Pelo seu trabalho como produtora, geradora de valor agregado e difusora da cultura gastronômica do seu país, Payne é destacada como uma das Líderes da Ruralidade das Américas pelo Instituto Interamericano de Cooperação para a Agricultura (IICA). Novella receberá o prêmio Alma da Ruralidade, criado pelo IICA para destacar o trabalho dos que deixam a sua marca em prol da sustentabilidade na região e no planeta e da segurança alimentar e nutricional.
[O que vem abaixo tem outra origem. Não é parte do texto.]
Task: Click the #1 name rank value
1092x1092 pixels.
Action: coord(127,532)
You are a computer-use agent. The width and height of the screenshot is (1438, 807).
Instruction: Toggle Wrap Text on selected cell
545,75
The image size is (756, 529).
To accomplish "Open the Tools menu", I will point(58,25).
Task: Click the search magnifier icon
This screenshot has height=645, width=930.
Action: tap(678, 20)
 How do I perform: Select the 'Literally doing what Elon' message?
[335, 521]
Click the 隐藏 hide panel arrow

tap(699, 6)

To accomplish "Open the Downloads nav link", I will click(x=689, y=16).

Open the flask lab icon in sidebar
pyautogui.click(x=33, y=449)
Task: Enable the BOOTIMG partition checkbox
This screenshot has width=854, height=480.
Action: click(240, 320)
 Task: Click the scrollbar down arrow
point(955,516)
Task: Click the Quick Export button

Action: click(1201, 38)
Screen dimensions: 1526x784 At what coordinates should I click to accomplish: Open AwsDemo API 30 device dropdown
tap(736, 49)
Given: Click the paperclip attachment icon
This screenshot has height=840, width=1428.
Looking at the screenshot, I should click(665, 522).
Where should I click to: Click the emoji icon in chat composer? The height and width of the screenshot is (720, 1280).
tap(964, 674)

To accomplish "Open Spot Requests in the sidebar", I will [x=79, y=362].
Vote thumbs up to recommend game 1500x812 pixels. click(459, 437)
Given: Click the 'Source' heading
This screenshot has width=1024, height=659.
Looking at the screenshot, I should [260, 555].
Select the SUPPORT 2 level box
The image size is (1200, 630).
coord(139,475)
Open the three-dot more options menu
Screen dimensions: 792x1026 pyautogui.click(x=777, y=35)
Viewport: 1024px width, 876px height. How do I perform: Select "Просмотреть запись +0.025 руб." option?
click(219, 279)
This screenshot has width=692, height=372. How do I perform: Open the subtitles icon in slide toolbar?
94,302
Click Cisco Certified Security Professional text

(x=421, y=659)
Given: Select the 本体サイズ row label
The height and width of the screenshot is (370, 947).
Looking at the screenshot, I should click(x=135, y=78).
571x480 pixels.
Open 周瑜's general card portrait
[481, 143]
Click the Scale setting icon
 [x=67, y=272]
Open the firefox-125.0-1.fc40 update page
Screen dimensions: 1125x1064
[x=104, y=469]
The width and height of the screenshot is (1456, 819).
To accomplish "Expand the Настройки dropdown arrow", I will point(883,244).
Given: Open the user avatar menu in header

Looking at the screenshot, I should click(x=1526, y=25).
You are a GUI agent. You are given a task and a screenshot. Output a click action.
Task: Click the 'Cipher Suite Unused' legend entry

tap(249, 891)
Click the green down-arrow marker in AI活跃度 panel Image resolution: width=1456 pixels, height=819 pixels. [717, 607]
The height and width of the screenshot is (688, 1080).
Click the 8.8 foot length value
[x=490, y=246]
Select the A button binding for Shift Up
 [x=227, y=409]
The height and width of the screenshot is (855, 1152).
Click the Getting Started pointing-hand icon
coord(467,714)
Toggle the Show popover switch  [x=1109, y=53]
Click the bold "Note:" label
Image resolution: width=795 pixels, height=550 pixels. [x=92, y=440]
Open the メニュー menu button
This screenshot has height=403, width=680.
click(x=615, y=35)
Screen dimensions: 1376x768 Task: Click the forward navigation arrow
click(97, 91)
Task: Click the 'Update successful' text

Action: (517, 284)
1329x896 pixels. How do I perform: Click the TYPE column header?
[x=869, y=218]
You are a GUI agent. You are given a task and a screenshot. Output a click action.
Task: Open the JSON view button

Nascida em Antígua, Payne passou grande parte da sua infância e juventude na Inglaterra, onde tinham emigrado seus pais. Lá recebeu sua formação formal e criou os seus filhos, mas sempre teve certeza de que algum dia voltaria ao país onde nasceu. Essa volta ocorreu em 1987, quando seus filhos já eram adultos e podia começar uma nova etapa em sua vida. Antes de se dedicar à agroindústria, abriu um salão de beleza na zona do histórico Nelson’s Dockyard, em Antígua, que dirigiu durante sete anos.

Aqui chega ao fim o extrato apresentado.